What the task requires: Output the data below as a JSON list of strings, one string per line, starting at the beginning of the data and ending at the line containing "Looking at the", with both ends included. Omit blank lines and leave out the pictures.

Supplied information:

----

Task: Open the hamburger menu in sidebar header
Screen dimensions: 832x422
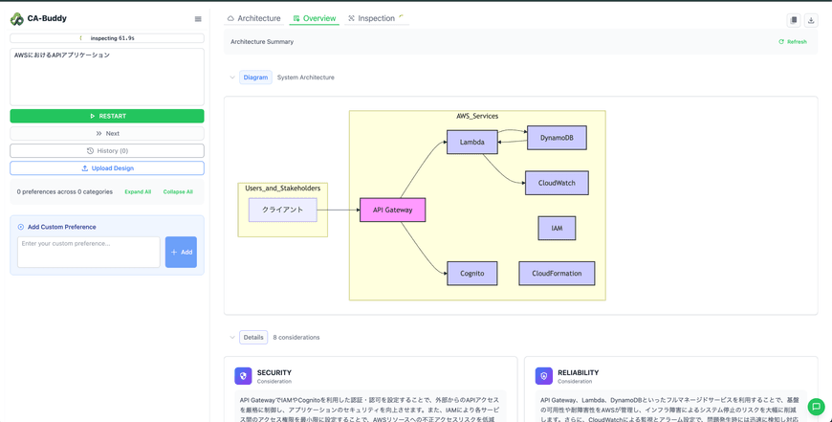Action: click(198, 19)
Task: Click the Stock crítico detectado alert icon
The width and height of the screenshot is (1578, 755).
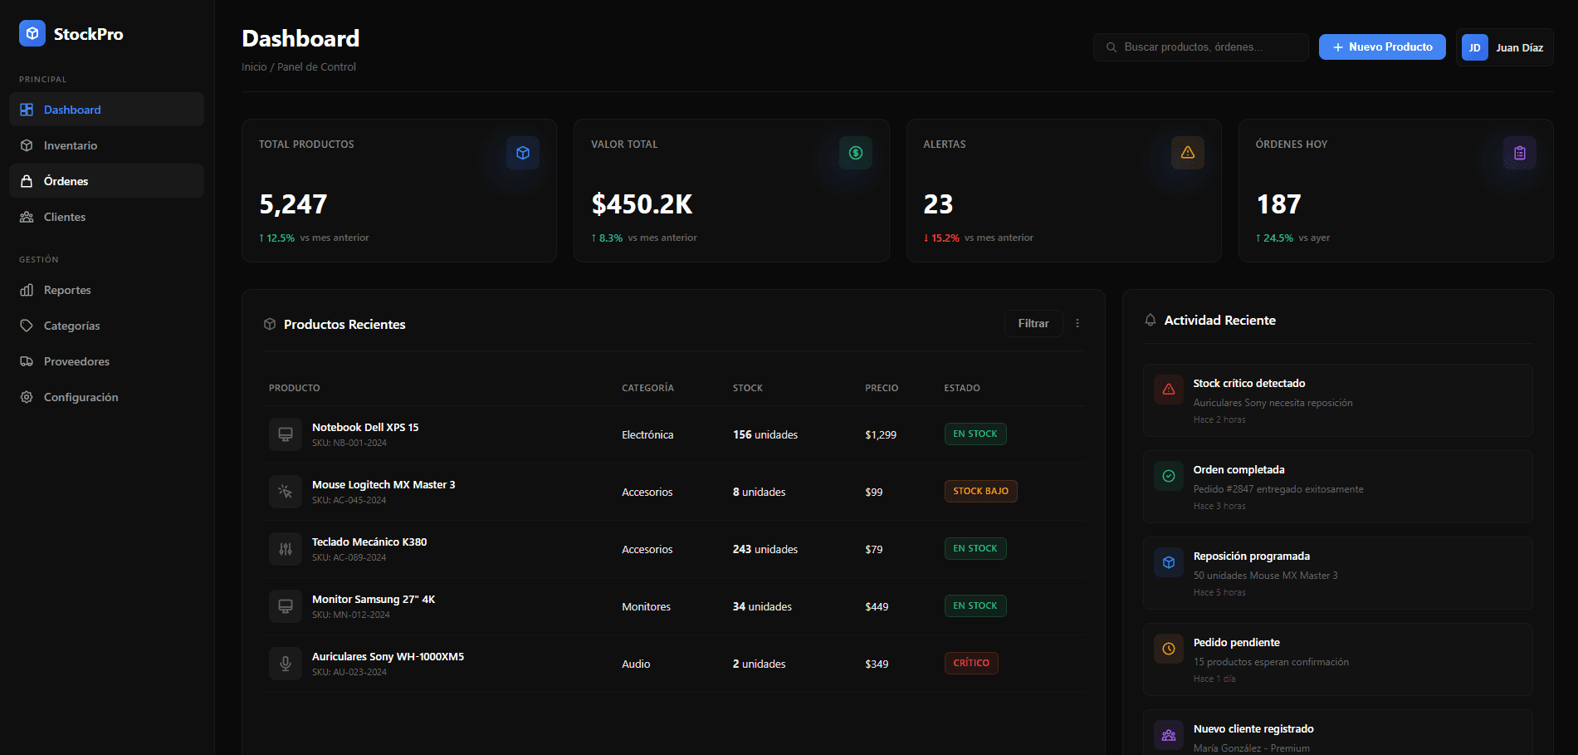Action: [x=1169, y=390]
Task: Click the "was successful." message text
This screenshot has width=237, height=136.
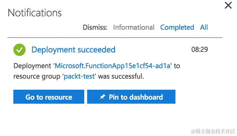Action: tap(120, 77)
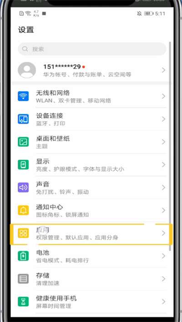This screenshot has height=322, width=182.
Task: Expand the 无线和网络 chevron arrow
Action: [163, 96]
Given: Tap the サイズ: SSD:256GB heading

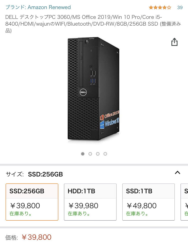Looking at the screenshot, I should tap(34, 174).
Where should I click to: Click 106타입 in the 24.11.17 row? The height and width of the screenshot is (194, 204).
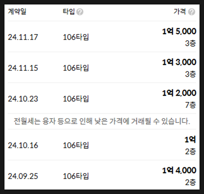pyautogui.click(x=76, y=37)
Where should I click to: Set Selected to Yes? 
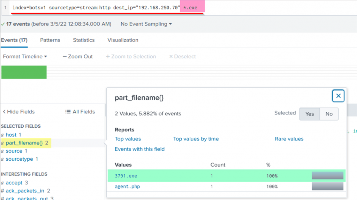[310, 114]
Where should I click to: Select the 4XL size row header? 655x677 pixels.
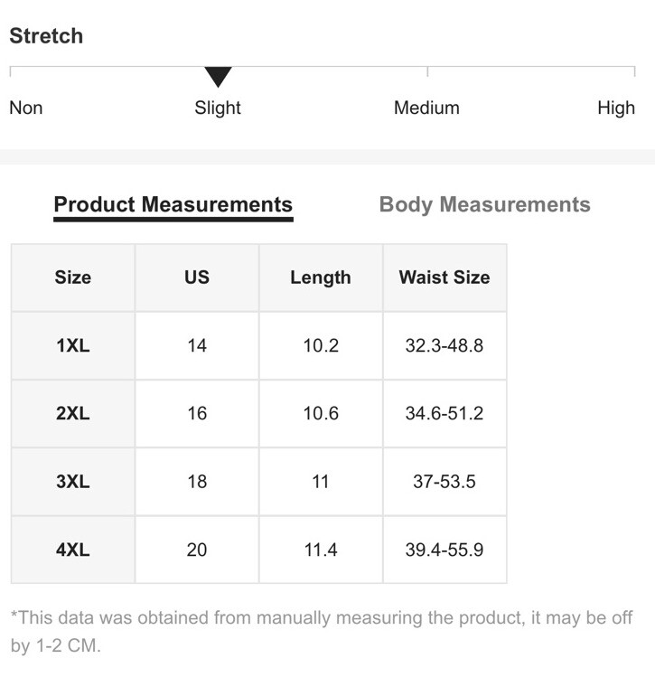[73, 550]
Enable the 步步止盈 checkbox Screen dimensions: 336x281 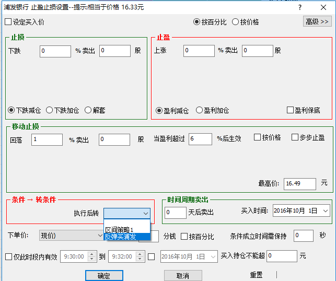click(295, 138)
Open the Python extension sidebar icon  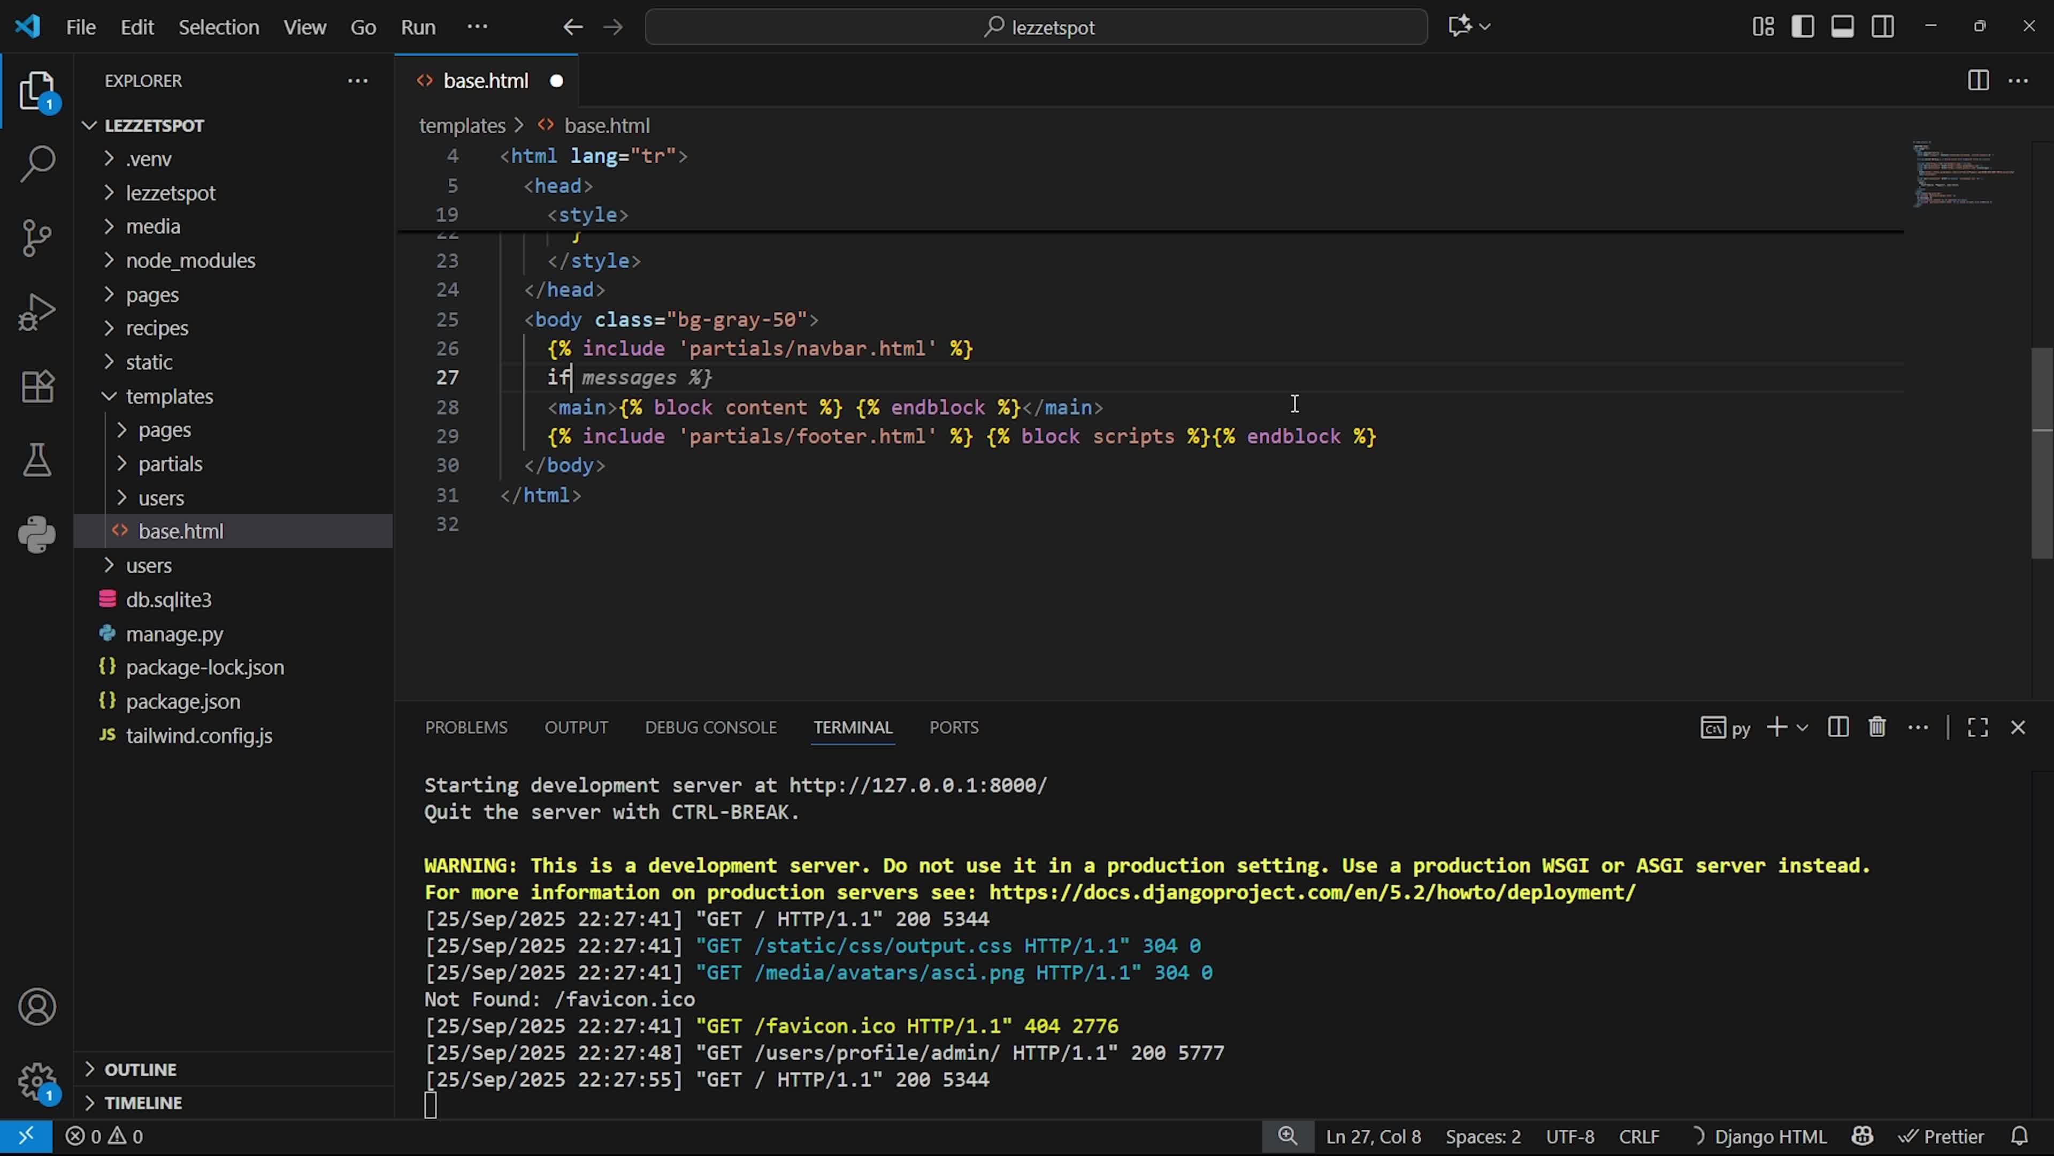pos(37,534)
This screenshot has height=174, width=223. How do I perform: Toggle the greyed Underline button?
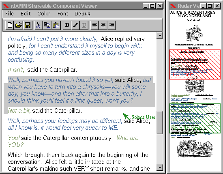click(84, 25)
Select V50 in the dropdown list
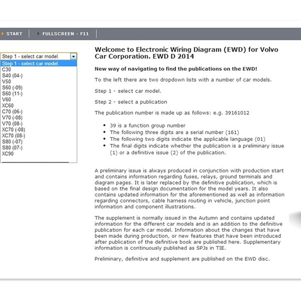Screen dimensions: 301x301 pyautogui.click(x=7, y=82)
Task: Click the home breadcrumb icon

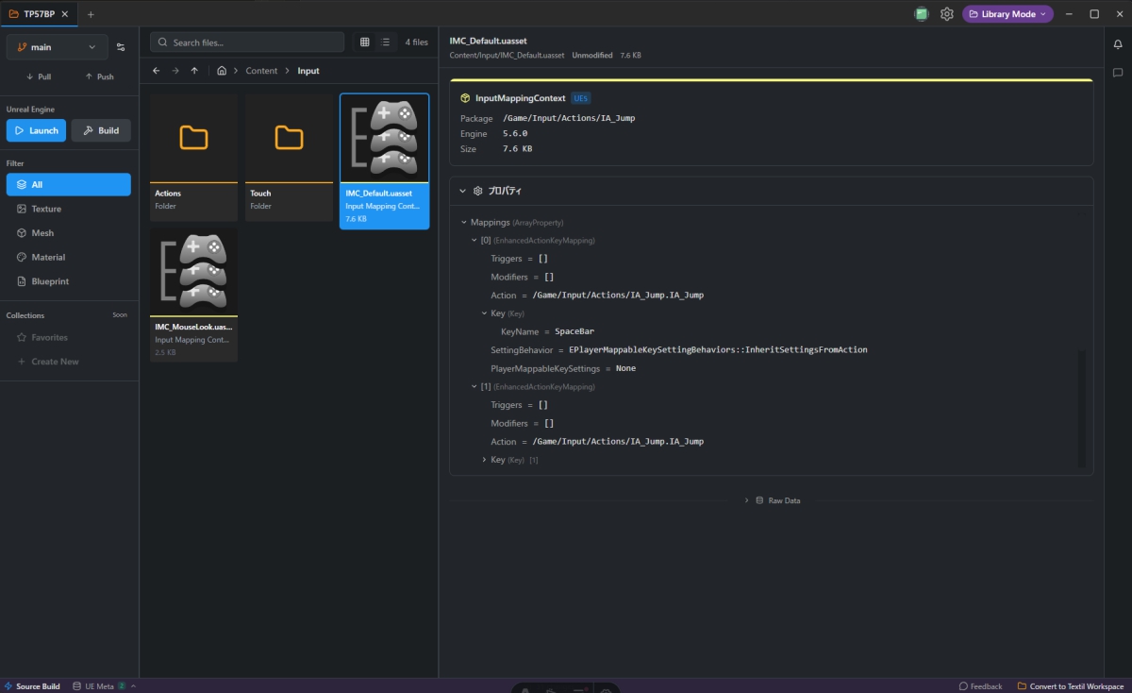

----

The response:
[
  "Task: Open the hamburger menu in sidebar header",
  "Screen dimensions: 832x422",
  "Action: click(198, 19)",
  "Task: Click the Stock crítico detectado alert icon",
  "The width and height of the screenshot is (1578, 755).",
  "Action: [x=1169, y=390]",
  "Task: Click the \"was successful.\" message text",
  "This screenshot has width=237, height=136.",
  "Action: tap(120, 77)",
  "This screenshot has height=322, width=182.",
  "Task: Expand the 无线和网络 chevron arrow",
  "Action: [163, 96]",
  "Given: Tap the サイズ: SSD:256GB heading",
  "Looking at the screenshot, I should tap(34, 174)."
]